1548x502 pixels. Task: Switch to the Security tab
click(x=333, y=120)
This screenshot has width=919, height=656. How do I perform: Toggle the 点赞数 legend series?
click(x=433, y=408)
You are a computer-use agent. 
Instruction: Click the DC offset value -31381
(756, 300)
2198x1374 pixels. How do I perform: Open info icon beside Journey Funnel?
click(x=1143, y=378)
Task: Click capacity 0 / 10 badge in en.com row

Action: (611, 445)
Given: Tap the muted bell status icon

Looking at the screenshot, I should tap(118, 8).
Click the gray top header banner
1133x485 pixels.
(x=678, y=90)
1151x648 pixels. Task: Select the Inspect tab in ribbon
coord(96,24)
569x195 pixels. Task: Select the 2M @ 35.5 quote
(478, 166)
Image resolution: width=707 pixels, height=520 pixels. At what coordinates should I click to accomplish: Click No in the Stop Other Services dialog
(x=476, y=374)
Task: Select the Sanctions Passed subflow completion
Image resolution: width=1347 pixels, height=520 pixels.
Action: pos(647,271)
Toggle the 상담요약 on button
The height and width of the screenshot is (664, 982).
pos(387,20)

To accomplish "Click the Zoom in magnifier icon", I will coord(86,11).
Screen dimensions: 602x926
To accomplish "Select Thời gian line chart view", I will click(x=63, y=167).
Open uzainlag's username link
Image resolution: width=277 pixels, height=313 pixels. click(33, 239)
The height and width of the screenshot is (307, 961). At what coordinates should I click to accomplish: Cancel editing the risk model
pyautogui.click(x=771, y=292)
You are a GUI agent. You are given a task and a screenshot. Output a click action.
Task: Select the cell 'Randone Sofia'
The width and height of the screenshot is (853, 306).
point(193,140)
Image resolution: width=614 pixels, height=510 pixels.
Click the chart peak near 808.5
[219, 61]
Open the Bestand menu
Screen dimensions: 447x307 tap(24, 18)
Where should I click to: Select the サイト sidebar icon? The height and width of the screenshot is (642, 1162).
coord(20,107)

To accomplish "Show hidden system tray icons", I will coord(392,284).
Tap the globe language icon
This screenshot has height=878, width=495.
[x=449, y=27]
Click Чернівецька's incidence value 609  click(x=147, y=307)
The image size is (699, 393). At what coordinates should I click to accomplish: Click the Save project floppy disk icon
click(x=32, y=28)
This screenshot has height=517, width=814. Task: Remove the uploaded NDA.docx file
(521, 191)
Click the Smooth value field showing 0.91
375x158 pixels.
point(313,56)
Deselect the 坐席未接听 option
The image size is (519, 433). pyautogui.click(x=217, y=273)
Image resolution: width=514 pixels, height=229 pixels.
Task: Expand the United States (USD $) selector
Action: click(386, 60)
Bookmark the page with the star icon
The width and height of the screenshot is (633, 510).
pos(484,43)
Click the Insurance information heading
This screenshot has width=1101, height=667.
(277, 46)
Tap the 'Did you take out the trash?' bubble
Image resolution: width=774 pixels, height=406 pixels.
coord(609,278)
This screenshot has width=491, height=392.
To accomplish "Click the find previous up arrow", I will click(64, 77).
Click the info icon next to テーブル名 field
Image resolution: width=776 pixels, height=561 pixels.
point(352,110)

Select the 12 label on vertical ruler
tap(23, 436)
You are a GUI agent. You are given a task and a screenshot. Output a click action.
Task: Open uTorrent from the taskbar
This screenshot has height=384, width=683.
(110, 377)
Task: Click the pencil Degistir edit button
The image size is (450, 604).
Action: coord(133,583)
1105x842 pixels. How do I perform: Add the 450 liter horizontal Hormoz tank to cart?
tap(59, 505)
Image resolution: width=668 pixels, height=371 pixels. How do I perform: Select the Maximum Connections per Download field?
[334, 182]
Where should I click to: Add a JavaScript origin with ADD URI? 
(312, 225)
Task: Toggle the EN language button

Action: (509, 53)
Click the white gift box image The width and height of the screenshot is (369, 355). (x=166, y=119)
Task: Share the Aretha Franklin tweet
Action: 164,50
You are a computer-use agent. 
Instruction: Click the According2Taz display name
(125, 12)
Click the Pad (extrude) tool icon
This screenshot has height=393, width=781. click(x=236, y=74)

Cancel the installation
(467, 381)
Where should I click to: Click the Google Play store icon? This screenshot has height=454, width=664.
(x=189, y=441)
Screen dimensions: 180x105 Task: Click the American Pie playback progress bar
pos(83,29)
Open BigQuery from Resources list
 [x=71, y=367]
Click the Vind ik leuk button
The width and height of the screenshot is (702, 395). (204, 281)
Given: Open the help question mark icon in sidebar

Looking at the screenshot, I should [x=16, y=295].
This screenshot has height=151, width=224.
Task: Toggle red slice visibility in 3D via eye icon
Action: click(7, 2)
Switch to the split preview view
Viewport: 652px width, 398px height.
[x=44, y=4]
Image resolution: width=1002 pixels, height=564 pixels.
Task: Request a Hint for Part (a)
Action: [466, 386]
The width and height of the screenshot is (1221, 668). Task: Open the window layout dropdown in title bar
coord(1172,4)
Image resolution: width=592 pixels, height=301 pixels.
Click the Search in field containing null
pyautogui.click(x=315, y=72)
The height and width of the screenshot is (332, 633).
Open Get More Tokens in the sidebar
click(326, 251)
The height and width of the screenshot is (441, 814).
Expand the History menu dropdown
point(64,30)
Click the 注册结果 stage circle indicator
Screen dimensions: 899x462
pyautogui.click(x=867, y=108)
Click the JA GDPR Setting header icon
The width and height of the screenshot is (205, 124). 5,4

──────

■ Exercise prompt: What is needed is one number, the count of lines in the listing above that contain the word "will".

■ Solution for this problem: 4